Answer:
A.) 156.5 mts. B) directly over target.
Step-by-step explanation:
A.) Once dropped, the object is under the only influence of gravity, which acts always downward.
So, in the horizontal direction, as no external force is acting, it must continue moving at the same speed that it had when it was dropped, which it was the same as the plane.
So, we can write two kinematic equations, one for the horizontal movement and the other for the vertical one, as follows:
1) Horizontal:
Δx = vx*t
2) Vertical:
h = 1/2 gt² (as the vertical initial speed is 0, due to the weight is dropped)

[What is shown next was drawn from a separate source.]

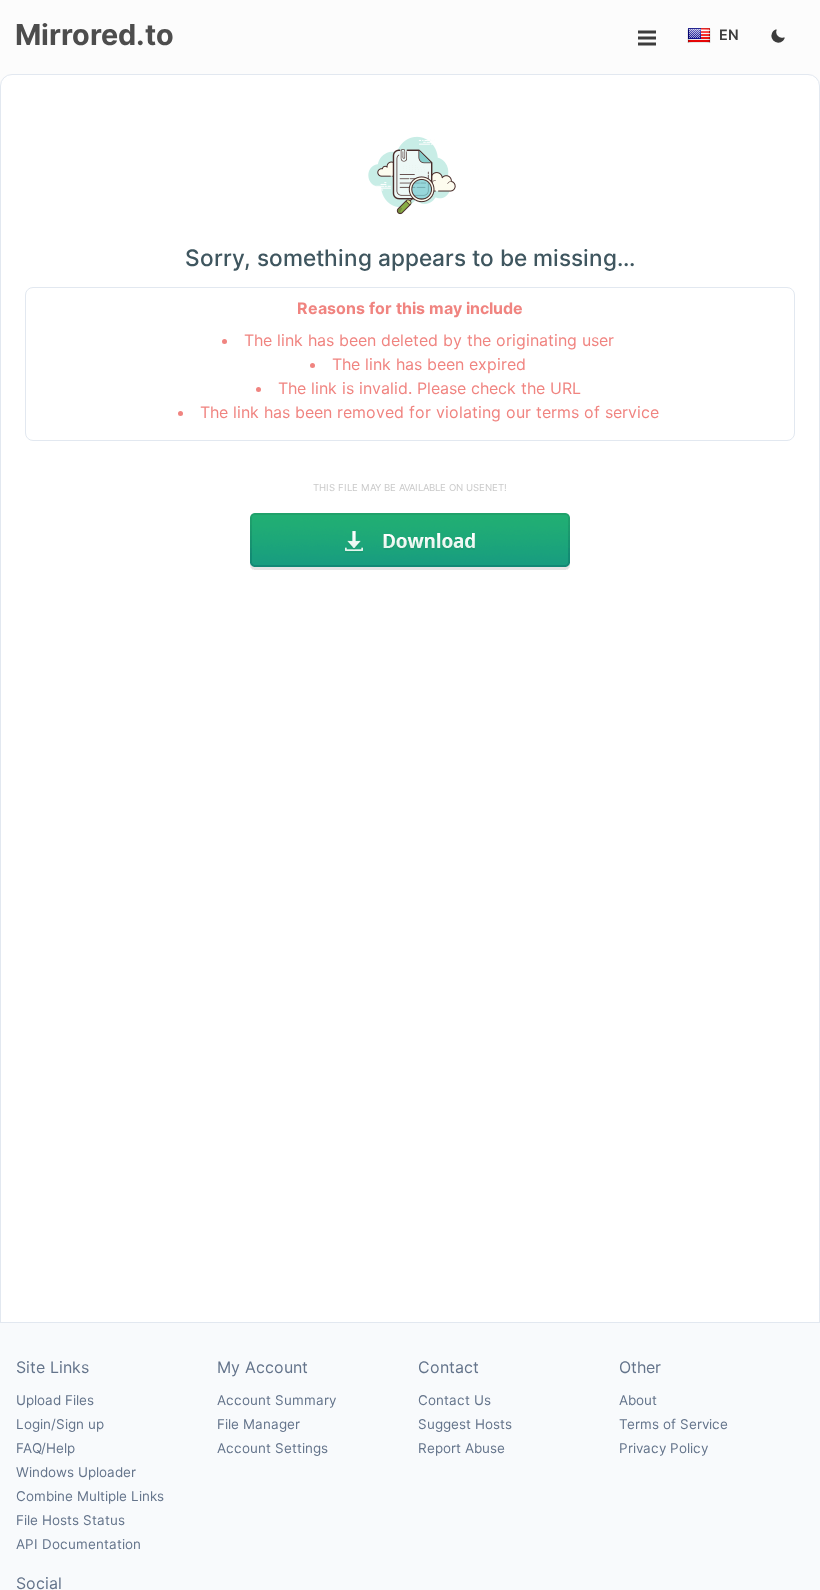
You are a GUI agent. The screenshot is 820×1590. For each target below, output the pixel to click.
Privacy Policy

We can solve for time this equation, as follows:
t² = 2*h/g ⇒t=√(2*h/g) = √2*75m/9.8 m/s² = 3.9 sec
As the time, obviously is the same for both directions, we can replace this value in the equation for the horizontal distance, as follows:
Δx = vx*t = 40 m/s*3.9 sec = 156.5 m
B) Assuming no change in speed in the instant that the weight was dropped, the plane continued moving at the same speed that it had, which is the same that the weight had in the horizontal direction, so the plane is always directly above the weight along all the trajectory, including the instant in which the weight hits the ground.
So, at that instant, the plane is flying directly over the target.